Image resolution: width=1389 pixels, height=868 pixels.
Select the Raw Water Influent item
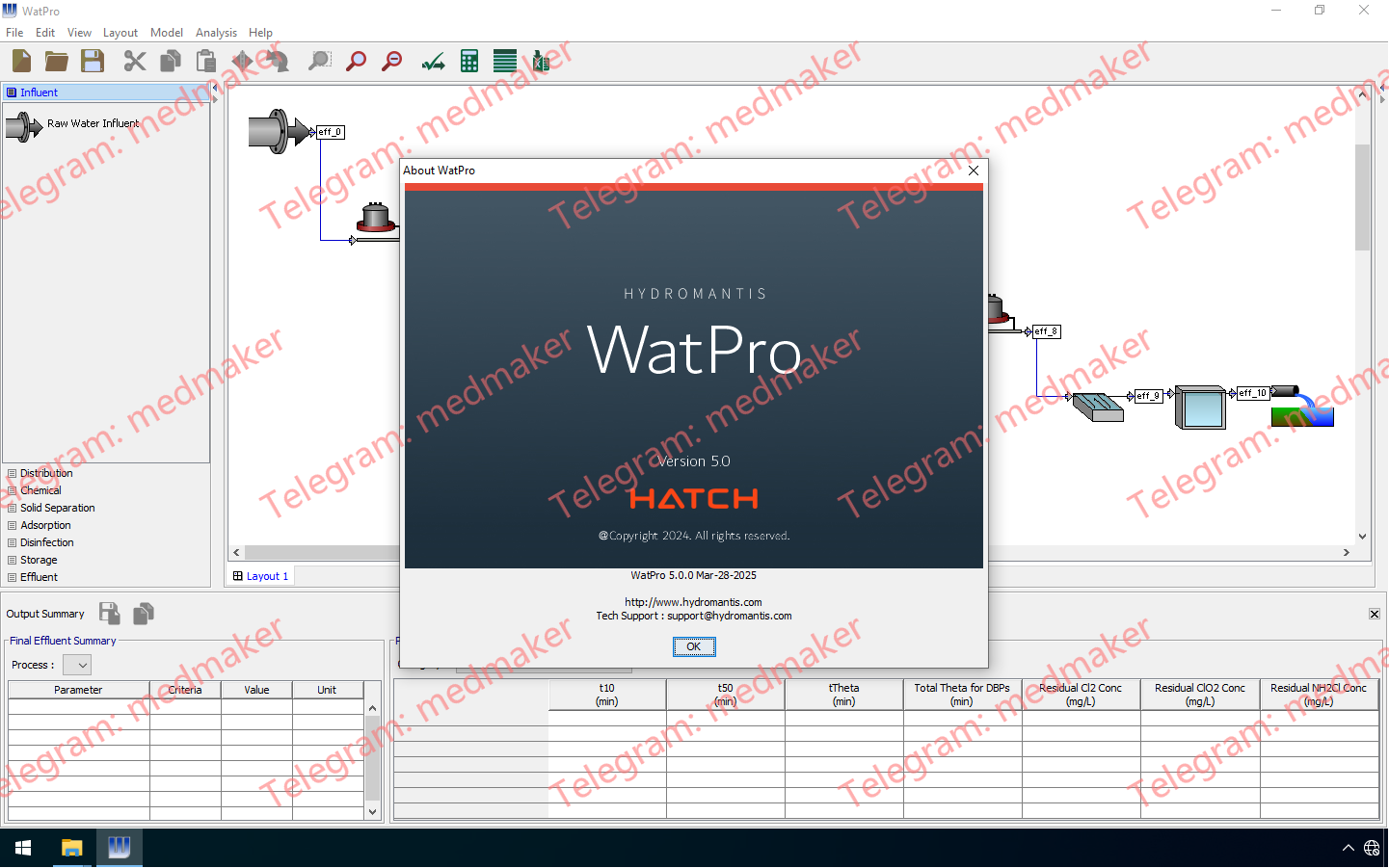click(93, 123)
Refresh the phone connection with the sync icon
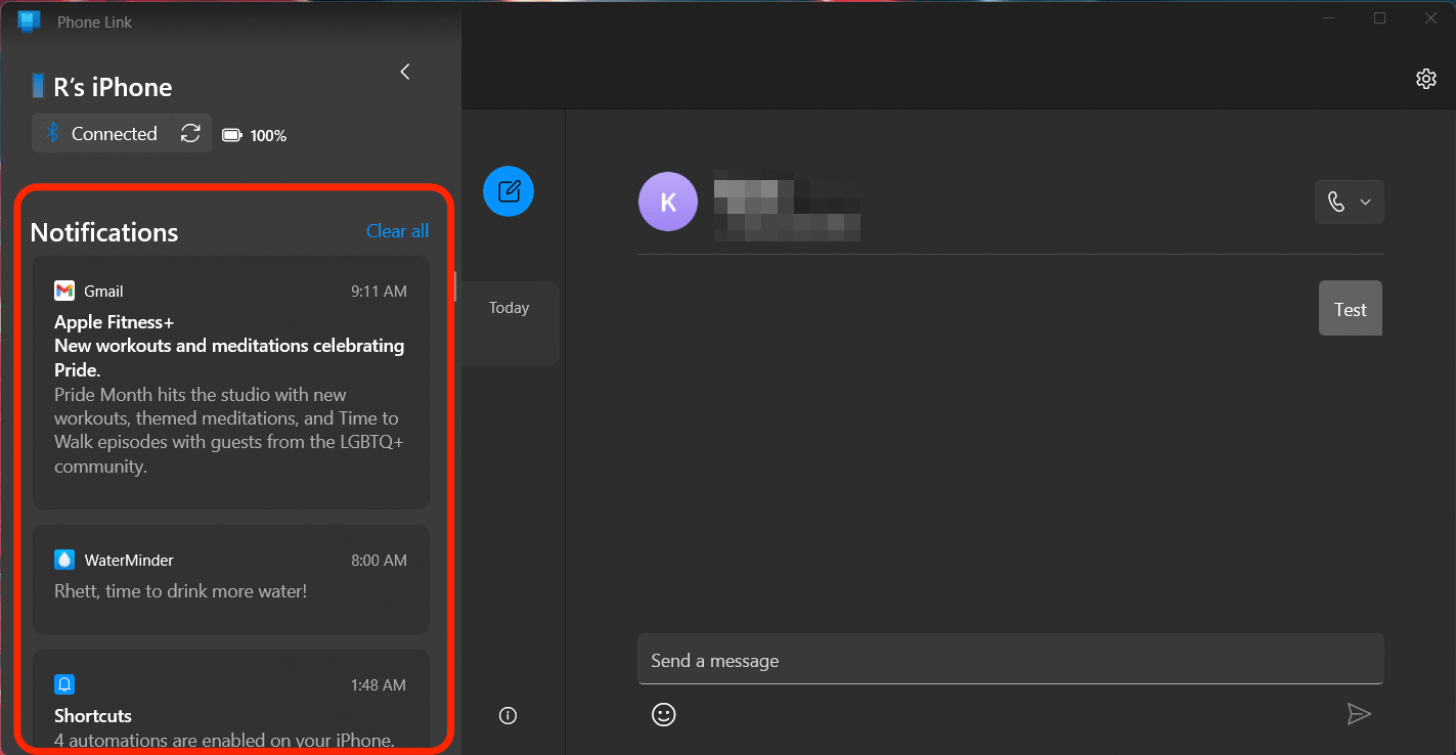This screenshot has height=755, width=1456. pyautogui.click(x=191, y=133)
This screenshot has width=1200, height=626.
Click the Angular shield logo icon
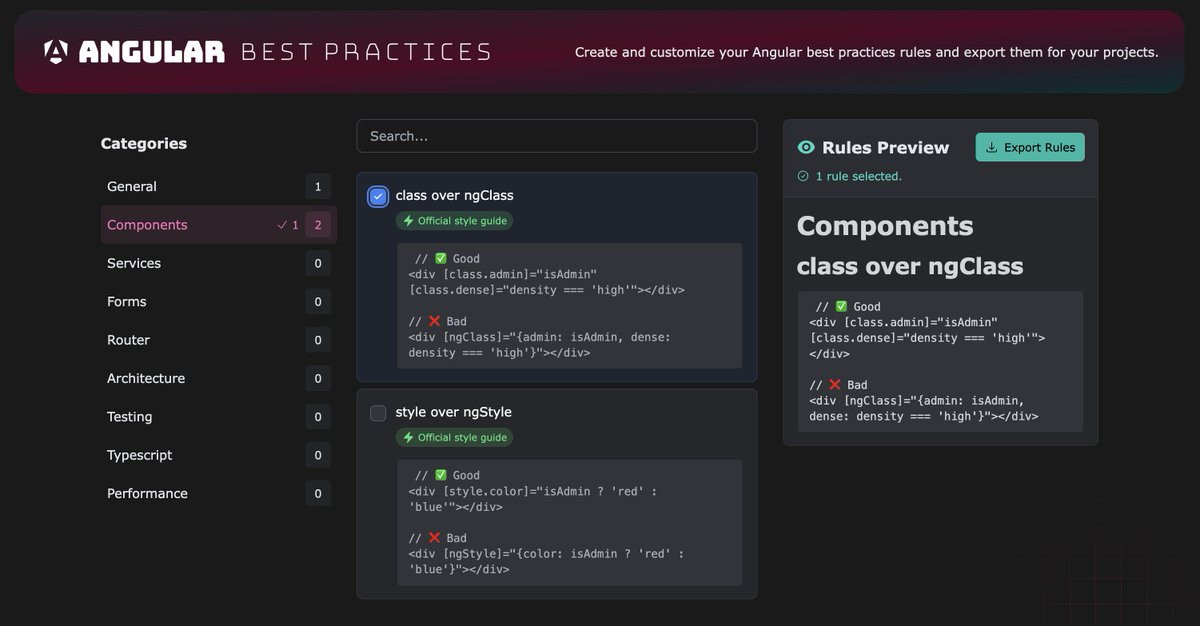[56, 52]
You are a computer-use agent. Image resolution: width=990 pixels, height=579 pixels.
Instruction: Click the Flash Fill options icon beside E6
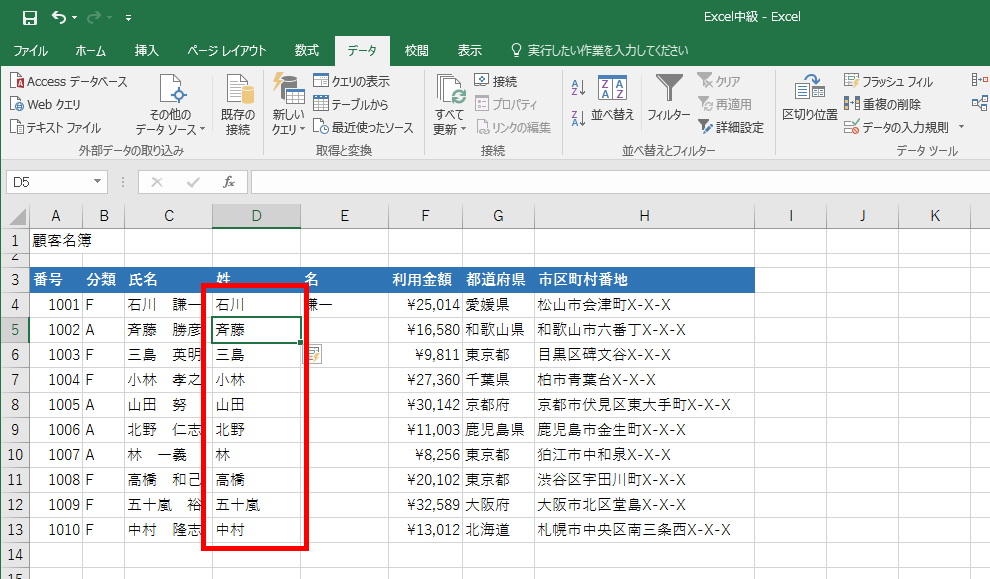click(x=314, y=353)
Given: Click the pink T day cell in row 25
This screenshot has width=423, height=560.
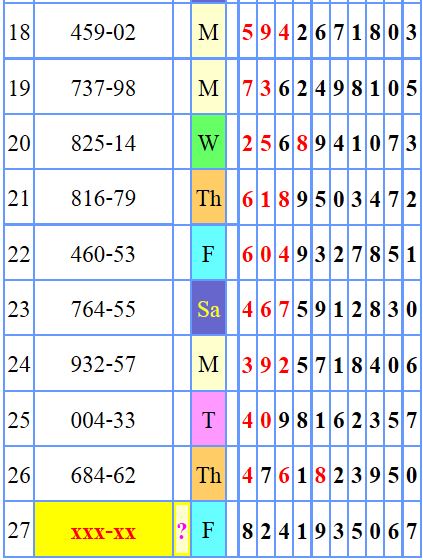Looking at the screenshot, I should (x=208, y=419).

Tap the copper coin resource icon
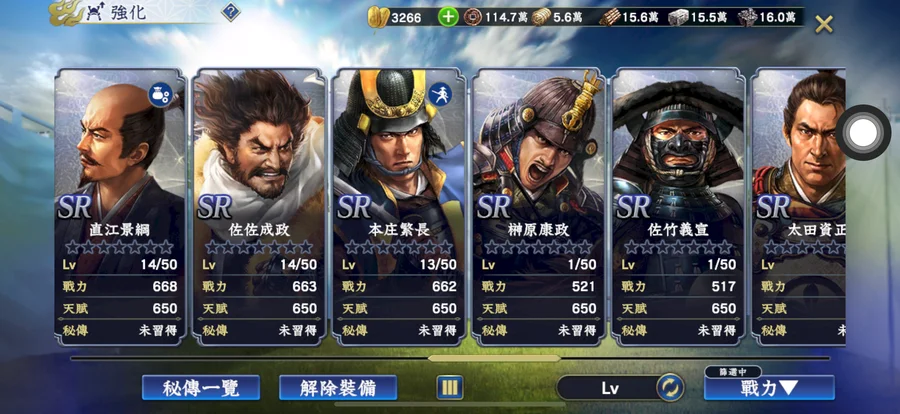473,17
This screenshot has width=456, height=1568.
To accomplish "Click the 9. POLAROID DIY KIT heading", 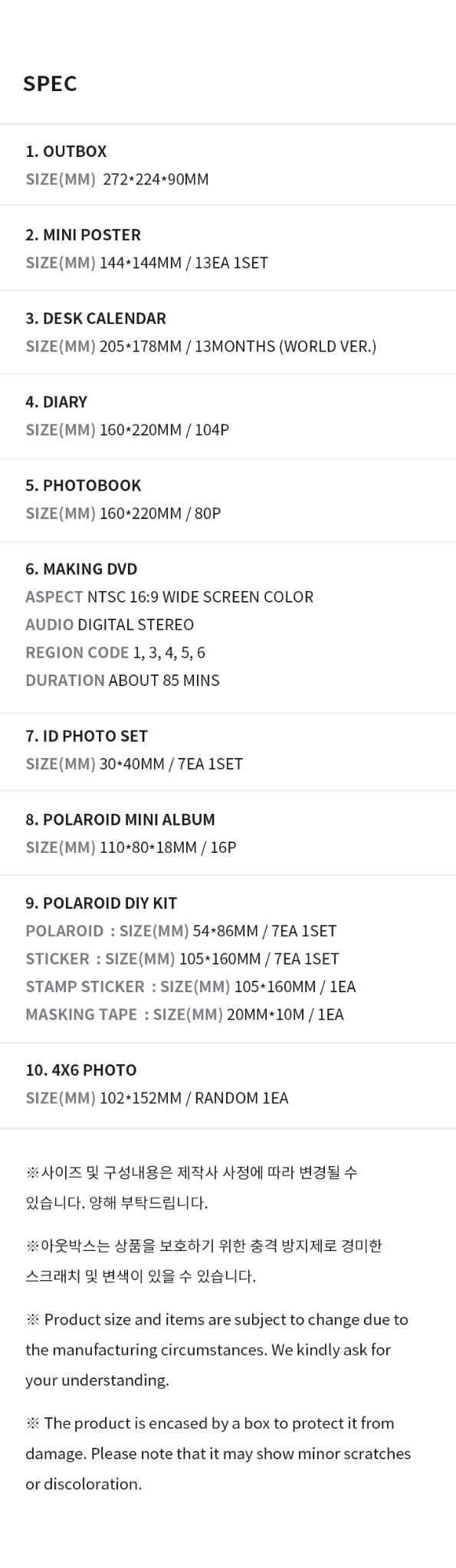I will coord(101,903).
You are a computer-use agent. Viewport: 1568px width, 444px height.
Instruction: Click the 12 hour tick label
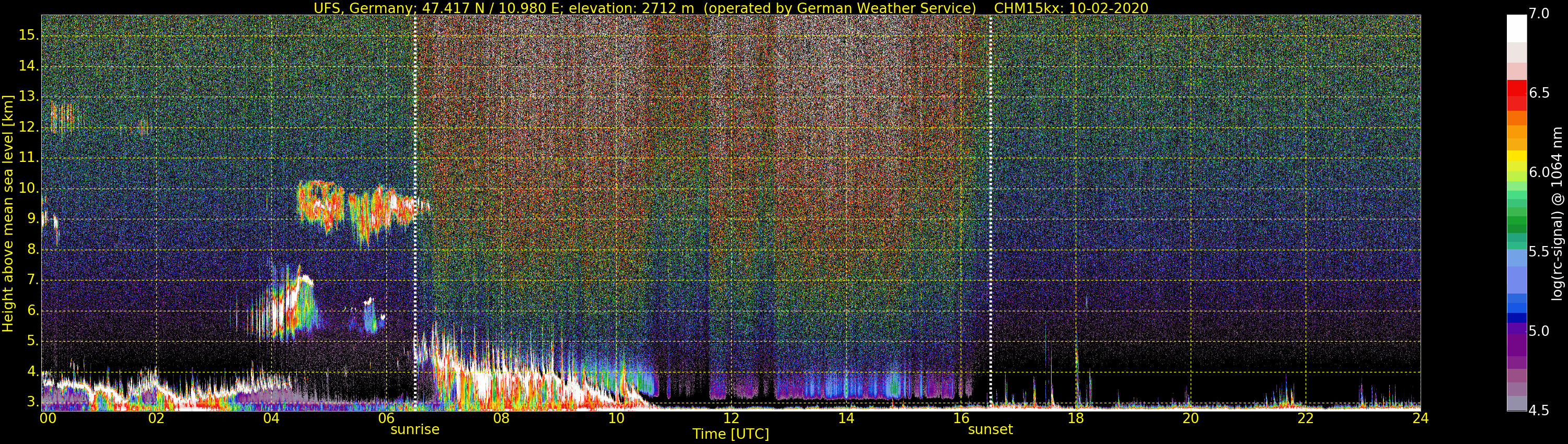click(x=731, y=418)
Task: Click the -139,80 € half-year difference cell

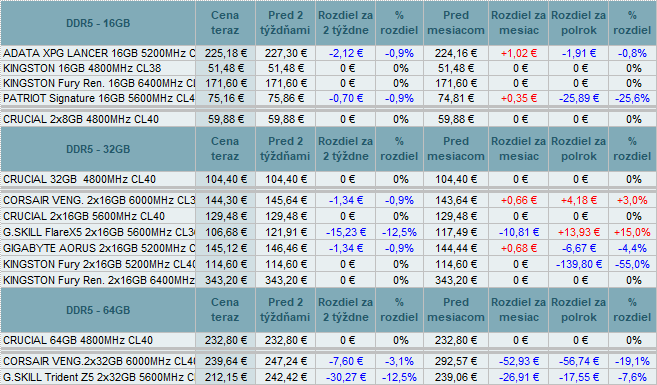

* * * * *

Copy each line from the data that features the string "Image".

Image resolution: width=1389 pixels, height=868 pixels.
You are a computer-use agent. Image resolution: width=990 pixels, height=579 pixels.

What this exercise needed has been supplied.